Category Archives: Reflections

In Remembrance of Paul

A few months back I received a call from a contact in Zimbabwe. In itself this was not unusual. I have spent the greater part of my life there (until the age of 30). The lady who was contacting me, Adele, was the mother of an old high school mate, although I hadn’t seen him for many years and we had only corresponded sporadically via Facebook. As it happened I had had more contact with his mum through a society I was a member of in Harare. Adele was an active member of the Prehistory Society. As a graduate geologist she had asked me to speak on one occasion regarding gold mineralisation in tandem with another speaker who was engaged in artisanal mining, much like the ‘ancients’ had been doing for many hundreds of years before written records. Maybe I had first gone along to a society meeting because of Rob, my old geography teacher and close friend of my mum’s who now worked as a consultant archaeologist and historian. I can’t really recall the exact reason, besides which this is all peripheral to my story.

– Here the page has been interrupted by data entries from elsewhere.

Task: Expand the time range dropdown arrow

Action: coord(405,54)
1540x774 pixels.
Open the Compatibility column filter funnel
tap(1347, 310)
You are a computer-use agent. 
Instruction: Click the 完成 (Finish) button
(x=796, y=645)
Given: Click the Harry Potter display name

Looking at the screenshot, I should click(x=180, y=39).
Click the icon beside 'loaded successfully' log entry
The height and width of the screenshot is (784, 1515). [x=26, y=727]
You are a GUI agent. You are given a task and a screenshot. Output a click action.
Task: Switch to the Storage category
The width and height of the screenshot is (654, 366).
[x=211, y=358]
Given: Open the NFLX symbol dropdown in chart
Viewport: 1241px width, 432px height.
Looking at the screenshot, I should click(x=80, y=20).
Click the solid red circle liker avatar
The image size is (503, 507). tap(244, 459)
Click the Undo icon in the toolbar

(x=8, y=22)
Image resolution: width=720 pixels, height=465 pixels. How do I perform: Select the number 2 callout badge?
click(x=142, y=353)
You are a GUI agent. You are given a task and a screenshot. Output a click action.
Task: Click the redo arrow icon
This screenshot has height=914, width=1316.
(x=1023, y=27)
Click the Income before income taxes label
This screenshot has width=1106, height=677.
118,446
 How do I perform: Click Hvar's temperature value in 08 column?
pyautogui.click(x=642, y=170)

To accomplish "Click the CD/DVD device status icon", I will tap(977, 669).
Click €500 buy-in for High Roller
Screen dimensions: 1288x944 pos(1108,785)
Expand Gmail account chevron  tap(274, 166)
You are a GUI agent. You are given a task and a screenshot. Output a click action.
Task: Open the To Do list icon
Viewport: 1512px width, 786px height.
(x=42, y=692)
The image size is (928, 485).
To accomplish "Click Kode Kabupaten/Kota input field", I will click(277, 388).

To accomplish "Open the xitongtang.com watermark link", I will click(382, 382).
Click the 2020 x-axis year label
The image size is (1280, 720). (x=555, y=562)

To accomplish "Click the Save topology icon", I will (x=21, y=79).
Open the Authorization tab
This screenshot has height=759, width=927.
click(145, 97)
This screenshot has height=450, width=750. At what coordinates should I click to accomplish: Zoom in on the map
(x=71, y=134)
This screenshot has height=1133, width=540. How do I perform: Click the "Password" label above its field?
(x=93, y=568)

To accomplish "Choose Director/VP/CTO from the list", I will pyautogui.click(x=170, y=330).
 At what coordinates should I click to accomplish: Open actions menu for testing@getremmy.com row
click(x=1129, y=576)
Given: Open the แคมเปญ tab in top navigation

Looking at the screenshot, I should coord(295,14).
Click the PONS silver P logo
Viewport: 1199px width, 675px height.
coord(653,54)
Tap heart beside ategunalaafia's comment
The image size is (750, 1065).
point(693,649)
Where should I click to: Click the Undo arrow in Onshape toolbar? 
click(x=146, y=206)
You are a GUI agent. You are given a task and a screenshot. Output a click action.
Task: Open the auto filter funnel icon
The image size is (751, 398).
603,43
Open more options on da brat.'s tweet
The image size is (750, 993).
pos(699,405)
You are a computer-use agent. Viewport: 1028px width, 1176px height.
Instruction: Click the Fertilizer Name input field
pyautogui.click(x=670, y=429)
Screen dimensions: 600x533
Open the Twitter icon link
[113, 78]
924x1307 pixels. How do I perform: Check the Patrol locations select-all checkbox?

I corresponded with Adele every so often via email when she was keen to pick my brain on one matter or another. I gathered that she had enrolled in a Masters or PhD by correspondence, quite an undertaking for anyone in troubled Zimbabwe. If I were to describe her I would recall her as an unassuming, middle-aged, plainly dressed lady who spoke slowly and deliberately, who exuded an aura of patience and whose smile was genuine and reassuring but she had never had reason to phone outright so I was attentive from the outset.

“Have you heard anything from Paul? I haven’t heard anything from him since he left for Thailand in October (2012).” I hadn’t.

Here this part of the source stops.